The Hawkeyes needed every one of those rushing yards to win, though, because the passing attack behind sophomore quarterback Jake Christensen was mostly ineffective. Christensen did throw one touchdown pass — a five-yarder to tight end Brandon Myers — but he only completed 12-of-29 passes overall for 133 yards.
Christensen would go on to struggle throughout the season, while Young finished with 968 rushing yards in 2007, averaging nearly five yards per carry.
The situation is more stable at quarterback now with senior James Vandenberg coming off a season in which he threw for 3,022 yards and 25 touchdowns. Vandenberg struggles on the road, but the environment at Soldier Field won’t feel like a road game with about 30,000 Iowa fans showing their love.
Iowa also is catching the Huskies at the right time with star quarterback Chandler Harnish having used up his eligibility last season.
The Northern Illinois team that finished 11-3 overall and with nine consecutive victories to close last season is not the same team that will face Iowa today, not by a long shot.
Only three starters return on offense, including just one on the offensive line.
Iowa will counter with an inexperienced defensive line, but shouldn’t a group of Big Ten players with limited experience prevail over a group of MAC players with limited experience?
Upsets have their place in sports, but a Big Ten team has no business losing to a MAC team in football unless the Big Ten team isn’t very good.

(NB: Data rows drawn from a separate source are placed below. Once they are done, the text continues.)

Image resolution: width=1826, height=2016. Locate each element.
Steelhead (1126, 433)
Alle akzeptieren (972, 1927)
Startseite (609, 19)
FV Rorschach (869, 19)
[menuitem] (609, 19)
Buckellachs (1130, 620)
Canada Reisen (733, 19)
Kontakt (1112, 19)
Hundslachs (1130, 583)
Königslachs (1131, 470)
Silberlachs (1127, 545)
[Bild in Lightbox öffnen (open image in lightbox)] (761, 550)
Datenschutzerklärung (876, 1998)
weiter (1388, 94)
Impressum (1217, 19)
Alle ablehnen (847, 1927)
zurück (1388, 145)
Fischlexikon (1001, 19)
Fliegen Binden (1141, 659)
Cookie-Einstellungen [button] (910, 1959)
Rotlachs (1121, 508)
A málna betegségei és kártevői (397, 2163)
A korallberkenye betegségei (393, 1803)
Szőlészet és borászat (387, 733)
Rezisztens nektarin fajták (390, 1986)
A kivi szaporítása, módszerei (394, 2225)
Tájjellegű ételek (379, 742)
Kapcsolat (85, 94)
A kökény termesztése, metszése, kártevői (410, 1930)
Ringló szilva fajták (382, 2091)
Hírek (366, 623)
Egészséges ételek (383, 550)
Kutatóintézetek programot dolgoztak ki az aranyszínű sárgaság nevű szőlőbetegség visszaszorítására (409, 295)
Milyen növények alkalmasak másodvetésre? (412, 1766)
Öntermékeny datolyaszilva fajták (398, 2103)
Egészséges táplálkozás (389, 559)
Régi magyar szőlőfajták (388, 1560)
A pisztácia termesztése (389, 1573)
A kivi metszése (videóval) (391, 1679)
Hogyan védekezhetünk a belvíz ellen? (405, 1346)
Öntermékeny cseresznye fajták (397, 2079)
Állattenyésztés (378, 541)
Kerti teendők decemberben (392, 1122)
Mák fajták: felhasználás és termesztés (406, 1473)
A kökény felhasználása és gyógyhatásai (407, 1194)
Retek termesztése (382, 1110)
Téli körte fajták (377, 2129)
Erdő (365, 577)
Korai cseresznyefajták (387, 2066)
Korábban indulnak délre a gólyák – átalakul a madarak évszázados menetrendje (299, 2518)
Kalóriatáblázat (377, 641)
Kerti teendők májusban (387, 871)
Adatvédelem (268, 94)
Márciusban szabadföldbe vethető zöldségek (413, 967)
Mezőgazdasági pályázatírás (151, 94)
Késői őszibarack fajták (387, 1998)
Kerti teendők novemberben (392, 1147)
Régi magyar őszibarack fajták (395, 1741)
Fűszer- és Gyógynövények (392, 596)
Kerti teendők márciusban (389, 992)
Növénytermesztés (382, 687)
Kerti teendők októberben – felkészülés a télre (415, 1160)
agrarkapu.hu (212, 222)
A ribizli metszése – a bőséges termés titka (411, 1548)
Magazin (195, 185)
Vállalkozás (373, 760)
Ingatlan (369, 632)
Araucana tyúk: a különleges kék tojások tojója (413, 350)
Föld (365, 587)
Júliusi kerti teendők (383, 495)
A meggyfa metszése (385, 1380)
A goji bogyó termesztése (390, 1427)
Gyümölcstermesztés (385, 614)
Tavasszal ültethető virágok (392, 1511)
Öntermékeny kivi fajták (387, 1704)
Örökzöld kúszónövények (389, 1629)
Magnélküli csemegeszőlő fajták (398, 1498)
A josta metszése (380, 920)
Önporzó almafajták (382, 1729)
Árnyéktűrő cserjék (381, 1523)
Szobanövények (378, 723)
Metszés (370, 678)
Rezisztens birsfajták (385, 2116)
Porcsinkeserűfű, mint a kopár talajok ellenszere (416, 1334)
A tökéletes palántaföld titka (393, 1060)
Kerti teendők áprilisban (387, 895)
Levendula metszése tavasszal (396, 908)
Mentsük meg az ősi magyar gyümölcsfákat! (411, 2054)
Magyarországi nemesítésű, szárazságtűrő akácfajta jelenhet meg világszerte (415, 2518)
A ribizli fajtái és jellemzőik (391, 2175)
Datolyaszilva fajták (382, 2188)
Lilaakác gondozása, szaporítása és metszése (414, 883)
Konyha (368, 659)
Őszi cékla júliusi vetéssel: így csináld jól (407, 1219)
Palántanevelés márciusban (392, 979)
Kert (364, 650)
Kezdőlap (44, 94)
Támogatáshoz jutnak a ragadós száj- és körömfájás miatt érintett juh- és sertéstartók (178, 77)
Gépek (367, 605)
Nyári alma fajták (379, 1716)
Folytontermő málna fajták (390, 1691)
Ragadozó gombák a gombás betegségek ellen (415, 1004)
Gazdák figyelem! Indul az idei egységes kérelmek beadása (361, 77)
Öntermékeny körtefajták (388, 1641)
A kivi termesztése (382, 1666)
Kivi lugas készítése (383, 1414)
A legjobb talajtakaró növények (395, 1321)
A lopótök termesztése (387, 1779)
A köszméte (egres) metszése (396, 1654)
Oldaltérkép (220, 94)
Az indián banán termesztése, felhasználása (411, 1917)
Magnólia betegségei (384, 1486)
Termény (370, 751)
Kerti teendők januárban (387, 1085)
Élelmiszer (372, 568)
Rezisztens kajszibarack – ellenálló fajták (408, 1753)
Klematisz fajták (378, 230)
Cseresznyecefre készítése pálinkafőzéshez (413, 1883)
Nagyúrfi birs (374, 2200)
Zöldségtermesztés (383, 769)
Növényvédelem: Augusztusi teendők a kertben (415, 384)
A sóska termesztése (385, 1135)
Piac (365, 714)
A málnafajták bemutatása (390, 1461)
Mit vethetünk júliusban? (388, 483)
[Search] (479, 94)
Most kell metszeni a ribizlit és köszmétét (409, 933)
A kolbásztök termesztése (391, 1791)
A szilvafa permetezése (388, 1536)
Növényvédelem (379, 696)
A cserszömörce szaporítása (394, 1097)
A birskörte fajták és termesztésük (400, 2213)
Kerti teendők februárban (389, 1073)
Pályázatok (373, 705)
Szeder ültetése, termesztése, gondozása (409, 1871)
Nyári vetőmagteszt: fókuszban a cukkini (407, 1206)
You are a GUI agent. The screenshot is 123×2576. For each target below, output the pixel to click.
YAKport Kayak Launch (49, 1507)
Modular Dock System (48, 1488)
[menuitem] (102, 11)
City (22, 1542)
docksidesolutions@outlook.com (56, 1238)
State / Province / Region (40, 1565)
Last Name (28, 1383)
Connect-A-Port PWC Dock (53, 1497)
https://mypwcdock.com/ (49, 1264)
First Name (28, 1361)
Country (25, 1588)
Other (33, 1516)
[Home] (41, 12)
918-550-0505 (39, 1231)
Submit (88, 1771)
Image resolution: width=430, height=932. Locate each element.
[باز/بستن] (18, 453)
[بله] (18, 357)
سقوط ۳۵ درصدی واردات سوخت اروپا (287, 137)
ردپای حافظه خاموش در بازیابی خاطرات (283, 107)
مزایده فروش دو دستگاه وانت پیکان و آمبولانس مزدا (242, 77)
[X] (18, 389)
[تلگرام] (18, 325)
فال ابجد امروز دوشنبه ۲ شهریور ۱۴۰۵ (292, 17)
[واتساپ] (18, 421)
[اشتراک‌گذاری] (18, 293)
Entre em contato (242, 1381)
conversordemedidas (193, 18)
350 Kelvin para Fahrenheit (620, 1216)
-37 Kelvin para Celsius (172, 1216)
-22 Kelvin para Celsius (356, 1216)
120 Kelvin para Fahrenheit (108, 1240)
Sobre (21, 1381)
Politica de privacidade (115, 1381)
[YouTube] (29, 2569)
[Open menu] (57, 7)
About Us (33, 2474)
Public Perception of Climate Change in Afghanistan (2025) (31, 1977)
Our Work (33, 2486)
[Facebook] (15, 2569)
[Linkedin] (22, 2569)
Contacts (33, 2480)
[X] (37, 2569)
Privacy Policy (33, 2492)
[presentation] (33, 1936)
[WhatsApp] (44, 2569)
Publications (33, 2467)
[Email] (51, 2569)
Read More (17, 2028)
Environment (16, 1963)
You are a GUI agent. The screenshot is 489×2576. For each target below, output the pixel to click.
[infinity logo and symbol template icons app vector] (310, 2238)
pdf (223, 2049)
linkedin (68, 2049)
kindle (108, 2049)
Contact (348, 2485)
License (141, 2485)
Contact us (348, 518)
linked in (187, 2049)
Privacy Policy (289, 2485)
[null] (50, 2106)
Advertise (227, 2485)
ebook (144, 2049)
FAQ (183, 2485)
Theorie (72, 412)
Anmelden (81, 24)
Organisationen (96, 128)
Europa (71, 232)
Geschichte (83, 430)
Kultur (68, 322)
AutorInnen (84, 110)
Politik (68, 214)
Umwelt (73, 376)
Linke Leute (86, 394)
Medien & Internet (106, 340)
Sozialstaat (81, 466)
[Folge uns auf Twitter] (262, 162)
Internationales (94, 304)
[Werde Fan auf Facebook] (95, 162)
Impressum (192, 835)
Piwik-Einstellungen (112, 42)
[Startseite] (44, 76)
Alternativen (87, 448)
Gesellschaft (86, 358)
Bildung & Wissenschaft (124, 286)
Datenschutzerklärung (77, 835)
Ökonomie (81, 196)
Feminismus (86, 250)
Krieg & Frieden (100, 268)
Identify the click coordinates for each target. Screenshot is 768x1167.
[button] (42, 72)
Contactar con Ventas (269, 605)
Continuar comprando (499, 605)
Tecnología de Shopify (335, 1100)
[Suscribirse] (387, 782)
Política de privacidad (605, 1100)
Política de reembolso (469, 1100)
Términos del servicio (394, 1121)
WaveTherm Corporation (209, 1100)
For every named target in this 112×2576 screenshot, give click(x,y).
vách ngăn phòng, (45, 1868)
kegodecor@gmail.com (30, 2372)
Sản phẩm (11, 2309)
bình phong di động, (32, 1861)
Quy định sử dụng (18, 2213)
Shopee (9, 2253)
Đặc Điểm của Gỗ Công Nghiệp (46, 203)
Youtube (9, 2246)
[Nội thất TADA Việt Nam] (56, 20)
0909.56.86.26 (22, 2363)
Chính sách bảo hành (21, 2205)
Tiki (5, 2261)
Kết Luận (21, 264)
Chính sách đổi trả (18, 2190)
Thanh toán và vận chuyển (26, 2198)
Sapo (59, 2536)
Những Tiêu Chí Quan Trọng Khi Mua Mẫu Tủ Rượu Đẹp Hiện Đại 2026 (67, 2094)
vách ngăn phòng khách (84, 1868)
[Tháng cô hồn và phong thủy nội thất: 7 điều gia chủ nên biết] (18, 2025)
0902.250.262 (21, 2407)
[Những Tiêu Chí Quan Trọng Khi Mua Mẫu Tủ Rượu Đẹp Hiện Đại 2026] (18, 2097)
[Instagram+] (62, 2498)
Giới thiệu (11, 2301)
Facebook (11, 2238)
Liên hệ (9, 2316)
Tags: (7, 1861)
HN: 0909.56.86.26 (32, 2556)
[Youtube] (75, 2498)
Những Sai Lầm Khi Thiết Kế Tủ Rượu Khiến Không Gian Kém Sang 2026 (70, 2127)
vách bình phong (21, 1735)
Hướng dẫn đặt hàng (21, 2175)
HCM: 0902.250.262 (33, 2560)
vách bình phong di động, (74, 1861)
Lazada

Despite all their success last season, Harnish and his cohorts proved to be no match against Wisconsin, losing 49-7 in the third game. A below-average Kansas team also defeated the Huskies 45-42 last season.
Iowa should be 1-0 after today’s game, but how it gets to that point will determine the fan reaction.
Any type of loss, however, would trigger the same reaction, that being a MAC meltdown.